Lippert: The machine command interface is defined and laid down in the Sparc architecture definition. Today, Sun no longer has this technology under its own control, as the Sparc-International group is in charge. Of course, I assume that this machine command interface will be retained, so that upward compatibility is guaranteed in any case. Of course, there may come a time when you say you need different functions now. However, this can be implemented as an extension without further ado, without conjuring up any break in upward compatibility.

Kranich: I can only agree with Mr. Lippert: You can't expect users and software houses to completely re-port their software every decade.

Ghandi: I think we are at the very beginning of the development. What can definitely not be foreseen, or only very poorly, is how the various developers of a certain architecture will proceed with which strategy and which policy. In my opinion, it is very difficult to predict how things will look in three years' time with the second or third generation of the same architectures from different manufacturers. Nobody can make a clear statement about whether the architecture will stay the same.

Lippert: Well, I would like to say something about that: If I understand you correctly, you are saying that something can definitely change in the architecture. That the users are expected to go to a different machine command interface again. From my point of view, that would be a mistake. I believe that all systems that do not guarantee compatibility will not stand a chance on the market in ten or 15 years.

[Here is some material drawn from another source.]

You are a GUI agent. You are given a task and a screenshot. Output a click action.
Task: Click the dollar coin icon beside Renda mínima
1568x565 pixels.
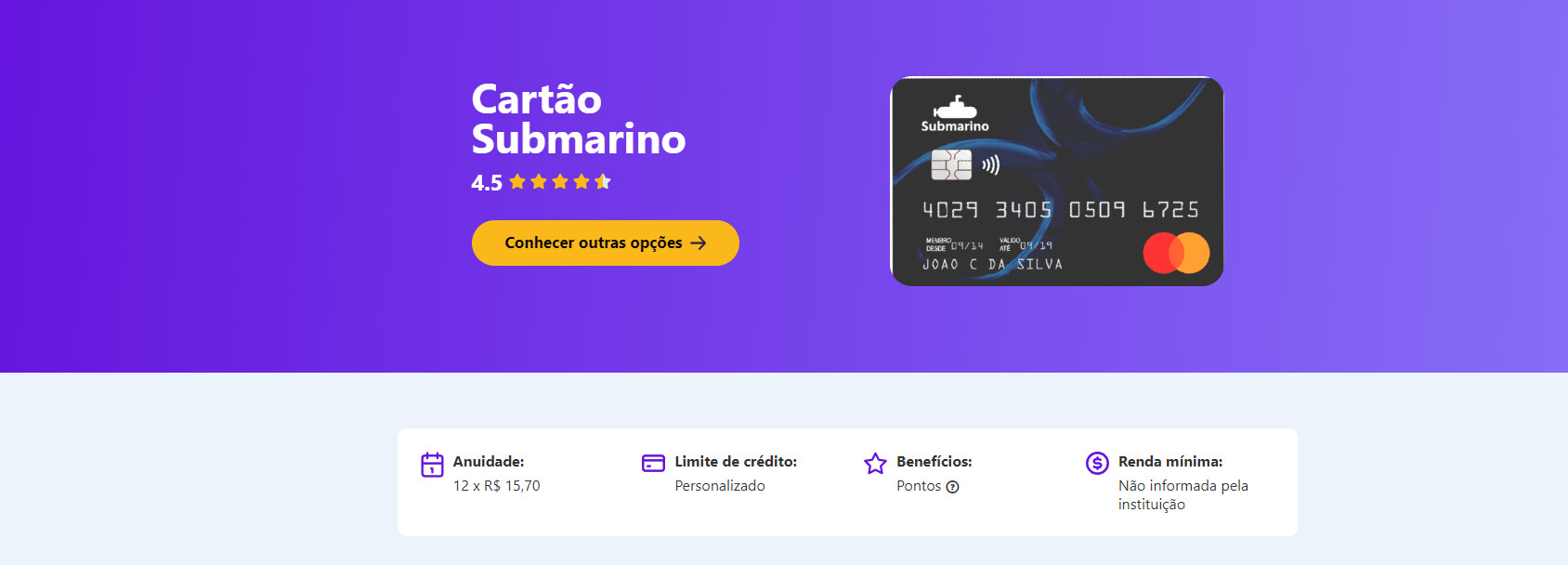click(x=1097, y=463)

Gandhi: My question was only aimed at whether the various manufacturers of Sparc or Mips architectures attach the same importance to discussing upward compatibility with other manufacturers. For example, whether the next generation of Cypress will be compatible with the upcoming generation and an even later one from LSI and will support a similar object code.

Lippert: That is Sparc's objective, the basis

deliver for systems that are truly binary code compatible. I have not yet seen a system from Silicon Graphics that is binary-compatible with that from Digital or any other licensee that is based on the Mips architecture. That is up to the manufacturers.

Haas: It's the operating system, not the processor architecture.

Lippert: Sure, but what is de facto interesting is what people get out of it afterwards. Today it is the case that it must be ensured that a multi-vendor community is created like the one in the PC world. This is the basis for long software use. If you can't guarantee that, it doesn't make much sense.

Richards: The people in the industry have learned a lesson: the individual silicone manufacturer can no longer develop complete instruction set architectures on their own. That is only possible in a group. They must have expertise in the technology as well as in compiler development and system integration.

Only with this combined accumulated knowledge was it possible or could be developed things like the option to switch hardware pipelines in order to start several instructions at the same time, or to integrate user-defined instructions for the future support of co-processors such as graphics Chips that can be mapped into the instruction set. That was never possible on CISC machines.